[What to produce]:
Given the material below, output exactly the lines from the line with "Click the sort" to the line with "Task: Open the Jul 3, 8:52 PM log card", both ends included, and no other lines.
(Data provided)
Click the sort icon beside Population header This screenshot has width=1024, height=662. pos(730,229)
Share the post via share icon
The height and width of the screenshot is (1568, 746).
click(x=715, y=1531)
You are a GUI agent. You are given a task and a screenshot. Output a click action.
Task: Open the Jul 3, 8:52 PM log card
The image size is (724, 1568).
(End Data provided)
(Data provided)
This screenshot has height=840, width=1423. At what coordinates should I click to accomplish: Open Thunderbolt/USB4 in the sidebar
(End Data provided)
(Data provided)
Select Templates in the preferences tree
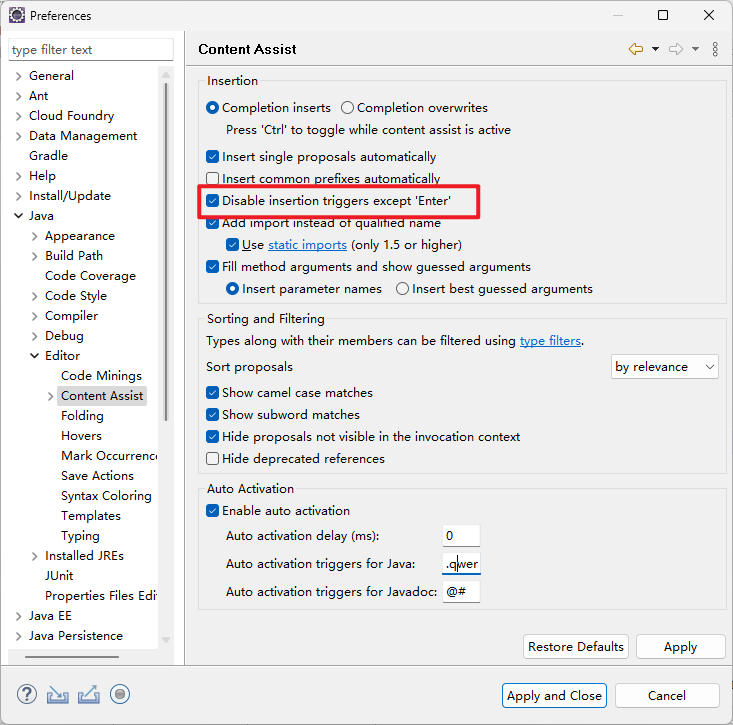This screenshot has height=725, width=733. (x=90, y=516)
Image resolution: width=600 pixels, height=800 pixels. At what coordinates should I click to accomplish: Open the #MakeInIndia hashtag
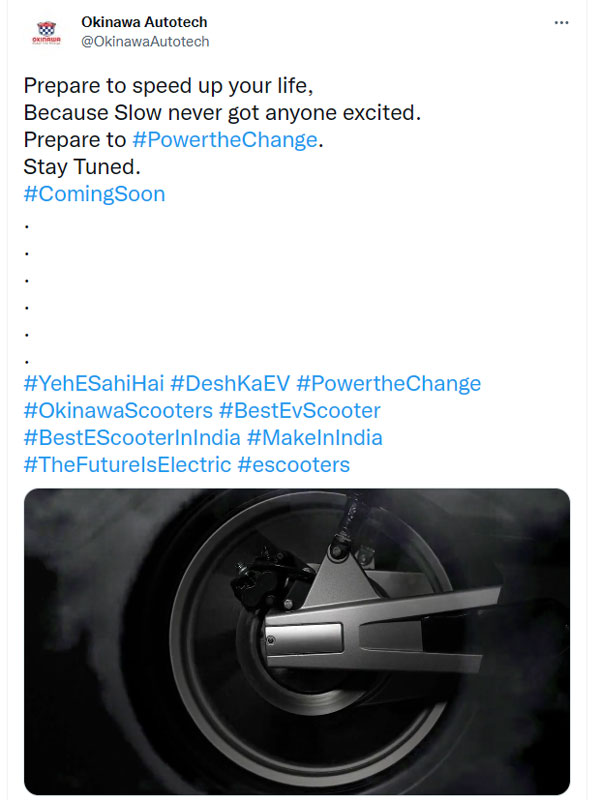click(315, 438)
(End Data provided)
[Expected answer]:
Click the sort icon beside Population header This screenshot has width=1024, height=662. pos(730,229)
Share the post via share icon
The height and width of the screenshot is (1568, 746).
click(x=715, y=1531)
You are a GUI agent. You are given a task and a screenshot. Output a click action.
Task: Open the Jul 3, 8:52 PM log card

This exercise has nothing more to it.